Exercise task
Format everything in the data from the line containing "Show help for" down to the line containing "pyautogui.click(x=331, y=18)" as a JSON list of strings, one per line, omitting blank lines.

Task input
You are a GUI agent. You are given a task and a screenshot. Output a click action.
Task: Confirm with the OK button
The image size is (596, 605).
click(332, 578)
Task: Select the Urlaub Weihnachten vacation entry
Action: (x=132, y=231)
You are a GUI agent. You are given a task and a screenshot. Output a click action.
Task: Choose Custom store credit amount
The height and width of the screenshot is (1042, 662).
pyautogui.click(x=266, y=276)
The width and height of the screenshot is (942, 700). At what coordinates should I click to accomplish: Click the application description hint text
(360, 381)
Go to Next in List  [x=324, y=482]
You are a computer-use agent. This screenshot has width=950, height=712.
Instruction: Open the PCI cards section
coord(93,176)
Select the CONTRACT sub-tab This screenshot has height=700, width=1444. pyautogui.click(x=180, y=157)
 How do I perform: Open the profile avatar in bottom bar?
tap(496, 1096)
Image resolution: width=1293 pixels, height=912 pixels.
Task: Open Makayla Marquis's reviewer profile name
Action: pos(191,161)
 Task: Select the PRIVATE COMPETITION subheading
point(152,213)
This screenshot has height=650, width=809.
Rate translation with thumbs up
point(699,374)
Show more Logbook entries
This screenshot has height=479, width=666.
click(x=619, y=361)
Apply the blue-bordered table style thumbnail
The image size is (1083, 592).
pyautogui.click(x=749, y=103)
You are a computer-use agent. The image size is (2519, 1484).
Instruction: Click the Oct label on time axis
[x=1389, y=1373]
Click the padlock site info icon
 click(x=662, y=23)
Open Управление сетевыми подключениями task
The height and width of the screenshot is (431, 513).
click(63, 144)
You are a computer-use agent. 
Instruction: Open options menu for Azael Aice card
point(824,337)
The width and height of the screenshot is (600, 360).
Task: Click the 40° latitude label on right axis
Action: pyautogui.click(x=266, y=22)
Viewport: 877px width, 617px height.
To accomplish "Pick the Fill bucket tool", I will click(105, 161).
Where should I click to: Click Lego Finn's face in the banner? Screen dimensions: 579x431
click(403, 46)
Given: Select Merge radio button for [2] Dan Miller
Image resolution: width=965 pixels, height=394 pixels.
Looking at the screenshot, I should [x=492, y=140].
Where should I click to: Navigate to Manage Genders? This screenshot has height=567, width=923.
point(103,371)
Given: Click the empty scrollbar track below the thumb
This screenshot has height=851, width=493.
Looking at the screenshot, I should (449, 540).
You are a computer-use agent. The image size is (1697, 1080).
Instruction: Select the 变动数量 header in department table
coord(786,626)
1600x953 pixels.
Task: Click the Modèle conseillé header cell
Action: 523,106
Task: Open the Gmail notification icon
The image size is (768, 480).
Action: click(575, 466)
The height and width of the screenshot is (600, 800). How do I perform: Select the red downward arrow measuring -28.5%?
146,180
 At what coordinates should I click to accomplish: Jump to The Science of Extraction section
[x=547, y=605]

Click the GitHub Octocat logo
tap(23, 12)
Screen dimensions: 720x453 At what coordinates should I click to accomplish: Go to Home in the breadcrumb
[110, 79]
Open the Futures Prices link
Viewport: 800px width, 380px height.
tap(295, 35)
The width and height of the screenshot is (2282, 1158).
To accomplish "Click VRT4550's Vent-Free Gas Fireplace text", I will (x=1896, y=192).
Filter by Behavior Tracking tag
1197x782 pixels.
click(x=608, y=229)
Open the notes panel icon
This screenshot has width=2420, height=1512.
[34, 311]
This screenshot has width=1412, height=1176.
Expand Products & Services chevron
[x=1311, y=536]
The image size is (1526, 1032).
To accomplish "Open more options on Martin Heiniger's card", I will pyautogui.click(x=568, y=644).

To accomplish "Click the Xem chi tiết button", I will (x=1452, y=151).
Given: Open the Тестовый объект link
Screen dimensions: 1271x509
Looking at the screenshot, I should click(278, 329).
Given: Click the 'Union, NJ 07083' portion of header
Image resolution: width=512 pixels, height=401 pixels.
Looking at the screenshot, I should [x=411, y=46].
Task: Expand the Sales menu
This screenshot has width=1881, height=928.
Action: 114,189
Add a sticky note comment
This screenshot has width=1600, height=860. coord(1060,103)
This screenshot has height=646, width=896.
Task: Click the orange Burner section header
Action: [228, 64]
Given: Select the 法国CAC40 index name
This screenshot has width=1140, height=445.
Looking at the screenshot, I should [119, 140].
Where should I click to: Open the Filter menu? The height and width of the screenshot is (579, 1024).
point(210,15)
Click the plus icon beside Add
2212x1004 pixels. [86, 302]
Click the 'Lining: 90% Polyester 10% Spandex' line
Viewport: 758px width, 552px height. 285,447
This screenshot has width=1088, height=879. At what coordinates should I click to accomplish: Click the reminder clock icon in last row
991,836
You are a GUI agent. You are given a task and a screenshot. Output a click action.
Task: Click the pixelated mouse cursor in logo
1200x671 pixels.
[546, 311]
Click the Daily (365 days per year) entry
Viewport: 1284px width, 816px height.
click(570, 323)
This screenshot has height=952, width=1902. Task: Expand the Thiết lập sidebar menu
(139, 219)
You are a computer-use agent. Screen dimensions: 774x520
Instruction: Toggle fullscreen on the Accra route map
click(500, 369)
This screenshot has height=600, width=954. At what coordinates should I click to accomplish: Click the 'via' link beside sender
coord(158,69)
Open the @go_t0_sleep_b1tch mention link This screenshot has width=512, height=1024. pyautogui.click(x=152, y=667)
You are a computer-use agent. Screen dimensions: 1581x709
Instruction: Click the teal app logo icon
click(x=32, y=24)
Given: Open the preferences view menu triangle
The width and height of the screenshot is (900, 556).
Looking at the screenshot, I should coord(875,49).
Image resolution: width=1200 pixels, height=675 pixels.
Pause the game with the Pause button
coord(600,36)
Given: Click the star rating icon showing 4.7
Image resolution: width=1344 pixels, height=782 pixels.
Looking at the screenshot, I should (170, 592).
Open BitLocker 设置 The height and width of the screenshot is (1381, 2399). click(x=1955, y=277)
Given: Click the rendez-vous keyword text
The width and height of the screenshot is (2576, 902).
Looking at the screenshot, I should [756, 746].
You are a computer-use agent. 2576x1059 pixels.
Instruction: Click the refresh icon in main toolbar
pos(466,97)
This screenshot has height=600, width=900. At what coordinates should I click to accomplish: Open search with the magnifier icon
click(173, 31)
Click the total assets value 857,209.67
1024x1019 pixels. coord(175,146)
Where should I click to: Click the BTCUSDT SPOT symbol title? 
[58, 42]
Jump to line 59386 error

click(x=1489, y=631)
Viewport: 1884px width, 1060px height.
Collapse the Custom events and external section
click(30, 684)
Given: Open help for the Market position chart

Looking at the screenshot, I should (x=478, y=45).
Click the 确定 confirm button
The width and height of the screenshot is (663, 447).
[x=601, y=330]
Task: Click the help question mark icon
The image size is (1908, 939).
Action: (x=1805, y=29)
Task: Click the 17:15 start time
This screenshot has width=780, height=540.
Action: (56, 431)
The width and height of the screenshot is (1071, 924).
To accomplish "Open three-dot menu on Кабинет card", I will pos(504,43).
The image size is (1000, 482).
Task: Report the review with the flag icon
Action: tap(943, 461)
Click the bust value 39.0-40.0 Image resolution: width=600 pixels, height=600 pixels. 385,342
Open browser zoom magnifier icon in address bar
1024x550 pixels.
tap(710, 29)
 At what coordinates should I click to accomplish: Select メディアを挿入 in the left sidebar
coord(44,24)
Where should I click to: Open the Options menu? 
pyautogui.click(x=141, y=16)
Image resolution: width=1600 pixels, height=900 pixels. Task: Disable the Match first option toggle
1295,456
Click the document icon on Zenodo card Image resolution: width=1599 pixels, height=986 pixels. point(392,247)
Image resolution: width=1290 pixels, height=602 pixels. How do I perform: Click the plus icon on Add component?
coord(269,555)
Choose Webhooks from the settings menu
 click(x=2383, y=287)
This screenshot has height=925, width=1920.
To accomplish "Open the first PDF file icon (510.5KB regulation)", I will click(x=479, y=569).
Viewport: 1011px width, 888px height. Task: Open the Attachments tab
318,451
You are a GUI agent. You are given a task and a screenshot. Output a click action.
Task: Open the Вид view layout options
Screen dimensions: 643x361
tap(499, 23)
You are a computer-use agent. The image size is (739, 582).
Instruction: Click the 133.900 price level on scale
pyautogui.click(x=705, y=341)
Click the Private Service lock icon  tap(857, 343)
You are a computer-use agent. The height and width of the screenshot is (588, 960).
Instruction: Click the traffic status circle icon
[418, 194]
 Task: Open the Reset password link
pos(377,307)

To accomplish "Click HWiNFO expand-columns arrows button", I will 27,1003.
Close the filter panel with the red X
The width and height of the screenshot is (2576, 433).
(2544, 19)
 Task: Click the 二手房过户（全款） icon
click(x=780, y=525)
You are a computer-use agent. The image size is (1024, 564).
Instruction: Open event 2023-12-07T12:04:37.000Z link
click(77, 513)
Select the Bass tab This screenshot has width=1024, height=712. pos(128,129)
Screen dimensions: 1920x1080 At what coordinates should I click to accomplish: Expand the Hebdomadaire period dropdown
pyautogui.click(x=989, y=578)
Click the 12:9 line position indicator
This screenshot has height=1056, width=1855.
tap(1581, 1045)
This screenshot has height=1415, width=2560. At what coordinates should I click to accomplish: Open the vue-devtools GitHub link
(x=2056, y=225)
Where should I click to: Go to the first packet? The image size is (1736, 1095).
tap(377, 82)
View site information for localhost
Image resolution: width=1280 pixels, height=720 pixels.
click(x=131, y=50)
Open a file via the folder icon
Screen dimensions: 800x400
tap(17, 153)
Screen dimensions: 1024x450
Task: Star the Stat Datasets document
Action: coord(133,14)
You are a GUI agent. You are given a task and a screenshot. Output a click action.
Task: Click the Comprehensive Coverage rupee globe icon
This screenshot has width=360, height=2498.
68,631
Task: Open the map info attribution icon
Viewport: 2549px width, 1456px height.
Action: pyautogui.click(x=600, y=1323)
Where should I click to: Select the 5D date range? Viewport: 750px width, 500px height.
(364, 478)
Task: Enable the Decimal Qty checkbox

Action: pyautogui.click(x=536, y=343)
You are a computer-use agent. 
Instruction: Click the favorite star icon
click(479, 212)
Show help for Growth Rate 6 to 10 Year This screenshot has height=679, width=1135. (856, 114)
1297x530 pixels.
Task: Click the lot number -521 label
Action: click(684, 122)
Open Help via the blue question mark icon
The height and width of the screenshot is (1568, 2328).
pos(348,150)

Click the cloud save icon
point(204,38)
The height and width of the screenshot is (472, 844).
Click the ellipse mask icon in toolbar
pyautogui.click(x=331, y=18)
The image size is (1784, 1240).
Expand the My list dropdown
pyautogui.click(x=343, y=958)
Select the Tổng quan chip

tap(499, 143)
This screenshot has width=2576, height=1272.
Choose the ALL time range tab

Answer below
[
  "Show help for Growth Rate 6 to 10 Year This screenshot has height=679, width=1135. (856, 114)",
  "1297x530 pixels.",
  "Task: Click the lot number -521 label",
  "Action: click(684, 122)",
  "Open Help via the blue question mark icon",
  "The height and width of the screenshot is (1568, 2328).",
  "pos(348,150)",
  "Click the cloud save icon",
  "point(204,38)",
  "The height and width of the screenshot is (472, 844).",
  "Click the ellipse mask icon in toolbar",
  "pyautogui.click(x=331, y=18)"
]